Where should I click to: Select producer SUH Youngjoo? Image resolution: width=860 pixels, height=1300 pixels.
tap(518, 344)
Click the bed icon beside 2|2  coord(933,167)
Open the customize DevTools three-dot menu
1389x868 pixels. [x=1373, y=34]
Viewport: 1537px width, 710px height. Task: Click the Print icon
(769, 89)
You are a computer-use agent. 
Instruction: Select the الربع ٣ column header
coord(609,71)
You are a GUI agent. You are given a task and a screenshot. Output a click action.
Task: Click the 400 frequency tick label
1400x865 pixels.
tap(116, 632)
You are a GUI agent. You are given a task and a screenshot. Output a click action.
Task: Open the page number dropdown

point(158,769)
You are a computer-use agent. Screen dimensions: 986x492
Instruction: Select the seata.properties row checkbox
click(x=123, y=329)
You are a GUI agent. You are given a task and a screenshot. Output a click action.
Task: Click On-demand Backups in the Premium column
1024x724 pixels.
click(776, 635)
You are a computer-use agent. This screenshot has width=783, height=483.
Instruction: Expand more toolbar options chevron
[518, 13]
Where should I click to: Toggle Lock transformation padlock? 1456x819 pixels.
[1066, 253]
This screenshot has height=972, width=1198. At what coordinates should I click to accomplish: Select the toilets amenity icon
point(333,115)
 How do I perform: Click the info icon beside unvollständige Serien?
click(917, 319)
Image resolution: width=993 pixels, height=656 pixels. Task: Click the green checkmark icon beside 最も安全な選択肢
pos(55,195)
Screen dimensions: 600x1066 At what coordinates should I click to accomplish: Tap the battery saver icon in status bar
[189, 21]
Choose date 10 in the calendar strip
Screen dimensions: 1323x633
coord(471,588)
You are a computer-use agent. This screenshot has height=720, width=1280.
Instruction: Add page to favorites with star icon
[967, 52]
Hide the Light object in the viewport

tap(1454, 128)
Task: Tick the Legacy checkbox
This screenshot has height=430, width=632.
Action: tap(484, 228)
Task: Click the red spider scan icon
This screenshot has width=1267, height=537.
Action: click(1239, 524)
+--
Convert these records into a numbered list, dropping any blank lines.

1. Where should I click to: Select producer SUH Youngjoo? Image resolution: width=860 pixels, height=1300 pixels.
2. tap(518, 344)
3. Click the bed icon beside 2|2  coord(933,167)
4. Open the customize DevTools three-dot menu
5. 1389x868 pixels. [x=1373, y=34]
6. Viewport: 1537px width, 710px height. Task: Click the Print icon
7. (769, 89)
8. You are a computer-use agent. 
9. Instruction: Select the الربع ٣ column header
10. coord(609,71)
11. You are a GUI agent. You are given a task and a screenshot. Output a click action.
12. Task: Click the 400 frequency tick label
13. 1400x865 pixels.
14. tap(116, 632)
15. You are a GUI agent. You are given a task and a screenshot. Output a click action.
16. Task: Open the page number dropdown
17. point(158,769)
18. You are a computer-use agent. Screen dimensions: 986x492
19. Instruction: Select the seata.properties row checkbox
20. click(x=123, y=329)
21. You are a GUI agent. You are given a task and a screenshot. Output a click action.
22. Task: Click On-demand Backups in the Premium column
23. 1024x724 pixels.
24. click(776, 635)
25. You are a computer-use agent. This screenshot has width=783, height=483.
26. Instruction: Expand more toolbar options chevron
27. [518, 13]
28. Where should I click to: Toggle Lock transformation padlock? 1456x819 pixels.
29. [1066, 253]
30. This screenshot has height=972, width=1198. At what coordinates should I click to accomplish: Select the toilets amenity icon
31. point(333,115)
32.  How do I perform: Click the info icon beside unvollständige Serien?
33. click(917, 319)
34. Image resolution: width=993 pixels, height=656 pixels. Task: Click the green checkmark icon beside 最も安全な選択肢
35. pos(55,195)
36. Screen dimensions: 600x1066 At what coordinates should I click to accomplish: Tap the battery saver icon in status bar
37. [189, 21]
38. Choose date 10 in the calendar strip
39. Screen dimensions: 1323x633
40. coord(471,588)
41. You are a computer-use agent. This screenshot has height=720, width=1280.
42. Instruction: Add page to favorites with star icon
43. [967, 52]
44. Hide the Light object in the viewport
45. tap(1454, 128)
46. Task: Tick the Legacy checkbox
47. This screenshot has height=430, width=632.
48. Action: tap(484, 228)
49. Task: Click the red spider scan icon
50. This screenshot has width=1267, height=537.
51. Action: click(1239, 524)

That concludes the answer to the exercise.